● Assignment
Begin your copy at the line holding "Task: Click the 販売価格(税込) label" and end it at the last line of the listing. Keep every line exact and leave out the pictures.

Start of Block

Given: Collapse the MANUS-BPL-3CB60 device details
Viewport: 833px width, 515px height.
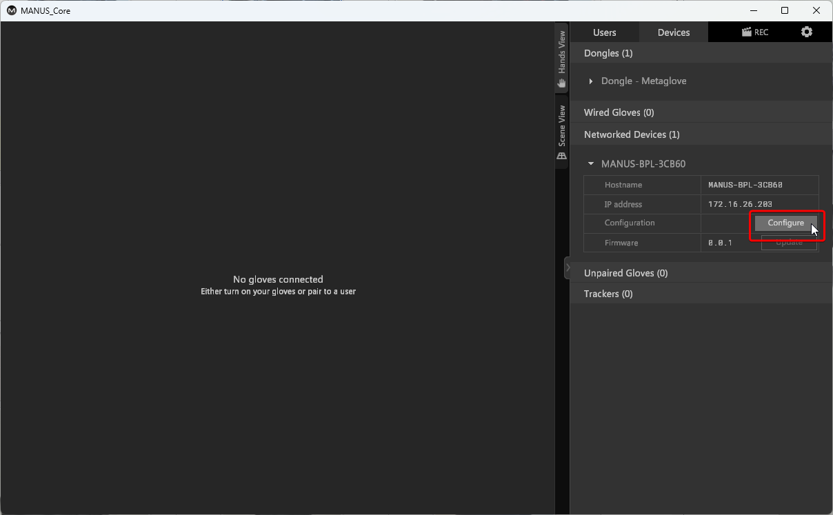Looking at the screenshot, I should tap(591, 164).
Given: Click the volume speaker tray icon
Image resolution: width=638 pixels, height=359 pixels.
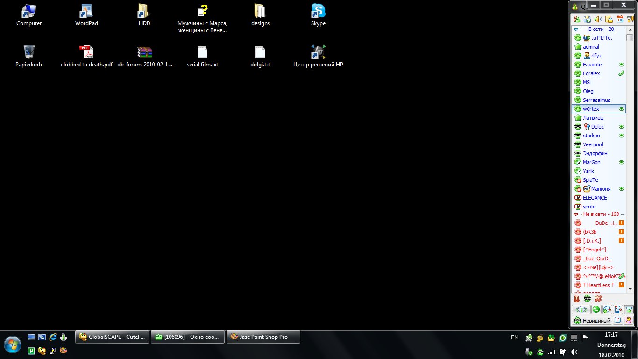Looking at the screenshot, I should coord(574,352).
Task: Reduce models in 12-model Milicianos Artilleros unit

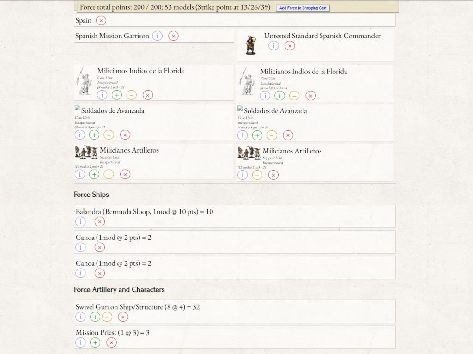Action: 257,175
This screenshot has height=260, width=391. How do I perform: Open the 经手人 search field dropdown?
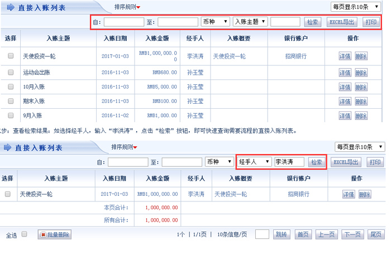[254, 162]
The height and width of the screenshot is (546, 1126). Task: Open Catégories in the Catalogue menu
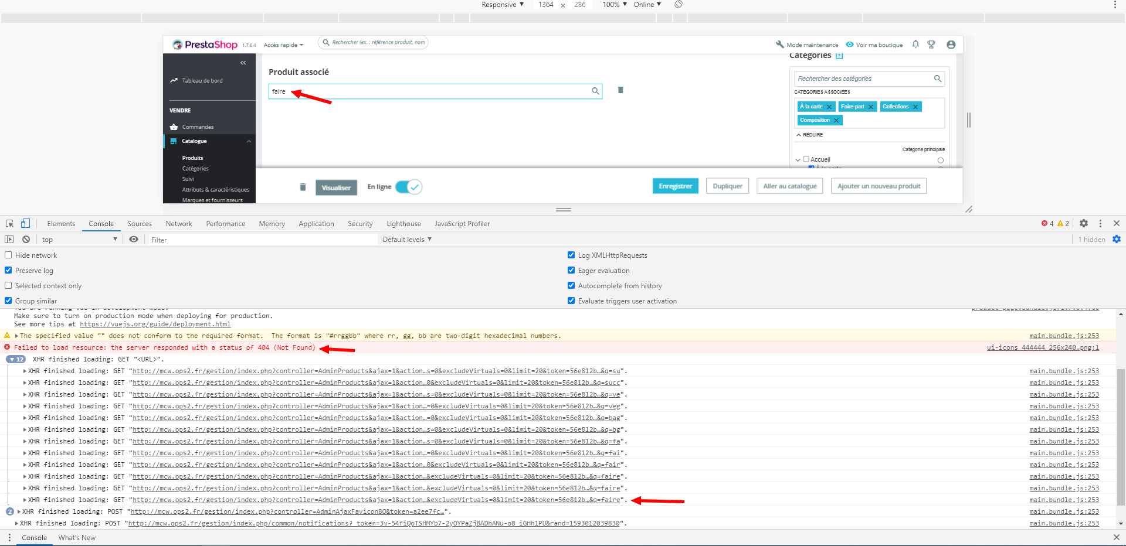(195, 169)
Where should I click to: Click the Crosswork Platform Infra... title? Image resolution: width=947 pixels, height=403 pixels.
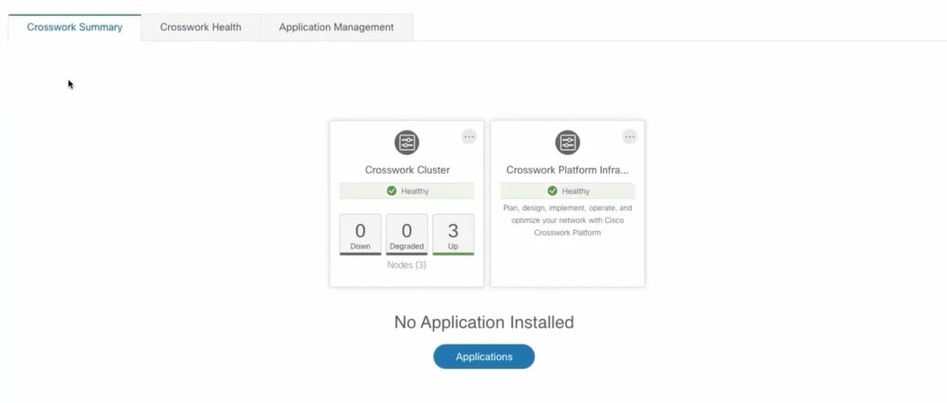pyautogui.click(x=567, y=170)
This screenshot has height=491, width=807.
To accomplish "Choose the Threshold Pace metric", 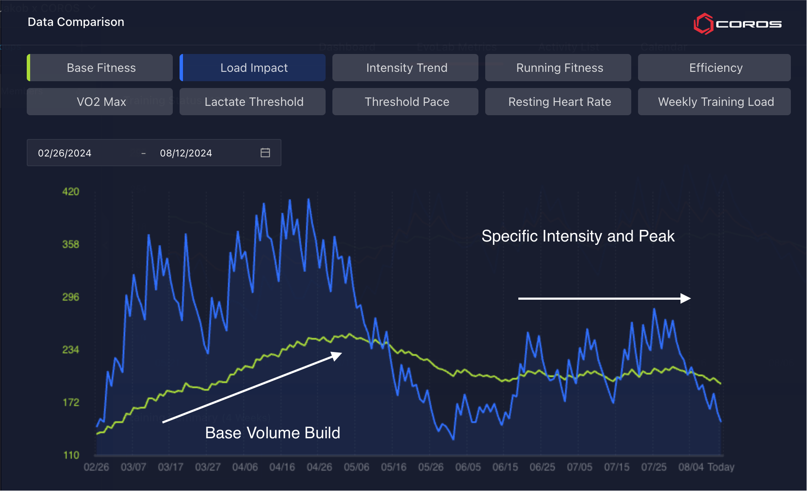I will pyautogui.click(x=406, y=102).
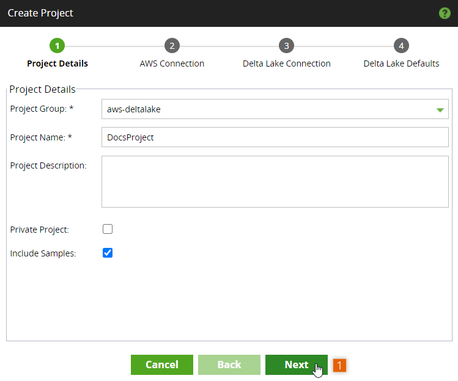Go to the Delta Lake Connection step label

point(287,64)
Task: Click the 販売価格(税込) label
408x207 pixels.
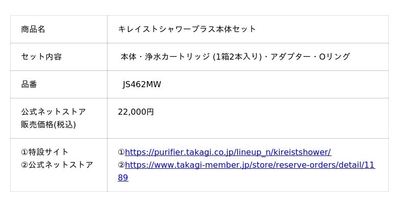Action: [48, 124]
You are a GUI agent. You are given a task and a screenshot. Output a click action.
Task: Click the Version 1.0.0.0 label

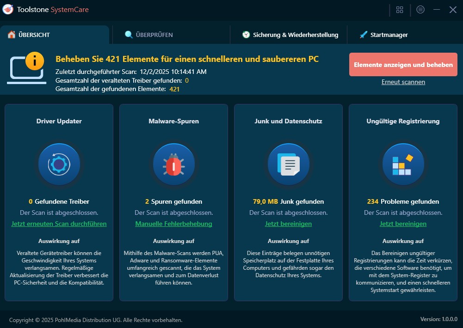point(438,319)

End of Block

● Reply to the exercise
Task: Click the 販売価格(税込) label
408x207 pixels.
Action: [48, 124]
You are a GUI agent. You are given a task and a screenshot. Output a click action.
Task: Click the Version 1.0.0.0 label

point(438,319)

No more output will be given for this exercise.